The first and second PCs capture 85% info of price.
we can also see that the PC2 represents contrast.
print(components$var$contrib)
## Dim.1 Dim.2
## price 34.948352 0.1713004
## horsepower 30.791432 11.2725512
## carwidth 32.651579 2.6617877
## carheight 1.608637 85.8943607
Price represents 34,95% of info in the PC1.
library(factoextra)
fviz_pca_var(components,
repel = TRUE)
library(factoextra)
fviz_pca_biplot(components)
Unit 69 is above average and is high and wide
Unit 1 is bellow average and is high in price and horsepower.
I see here that those are maybe not the best variables since i cant group the two and two into a category like we did at lectures (soft and hard skills), especially the bottom two, but all a man can do is learn.
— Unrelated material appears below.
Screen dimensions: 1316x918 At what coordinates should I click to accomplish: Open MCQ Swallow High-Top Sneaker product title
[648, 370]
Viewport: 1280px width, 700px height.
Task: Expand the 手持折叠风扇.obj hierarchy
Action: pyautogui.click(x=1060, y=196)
head(components$ind$coord)
## Dim.1 Dim.2
## 1 -0.6168804 -2.0703360
## 2 -0.3908630 -2.0861597
## 3 0.7753753 -0.9767696
## 4 0.1376175 0.2551759
## 5 0.6372047 0.1413076
## 6 0.3122337 -0.2684167
components$ind$coord[103, ]
## Dim.1 Dim.2
## 1.0487485 0.5343532
mydata_PCA_std <- scale(mydata_PCA)
mydata_PCA_std[103, ]
## price horsepower carwidth carheight
## 0.1584812 1.2100802 0.2760554 0.9720076
This car is above average in all categories, its especially shines in its horsepower.
Principal component analysis was performed on 4 standardized variables (n = 205). The KMO measure confirms the appropriateness of the variables, KMO = 0.65, so its mediocre. The MSA statistics for the individual variables are above 0.50 for three variables, while for the car height the value is only 0.27, but we retained it in the analysis anyway. Based on the parallel analysis (and other rules as well), it makes most sense to retain the first two principal components, which together summarize almost 88% of the information in the original 4 variables. Based on the component’s loadings, we conclude that PC1 (𝜆 = 2.4) represents car measurements, while PC2 (𝜆 = 1.08) represents the contrast between cars measurements and its power and price.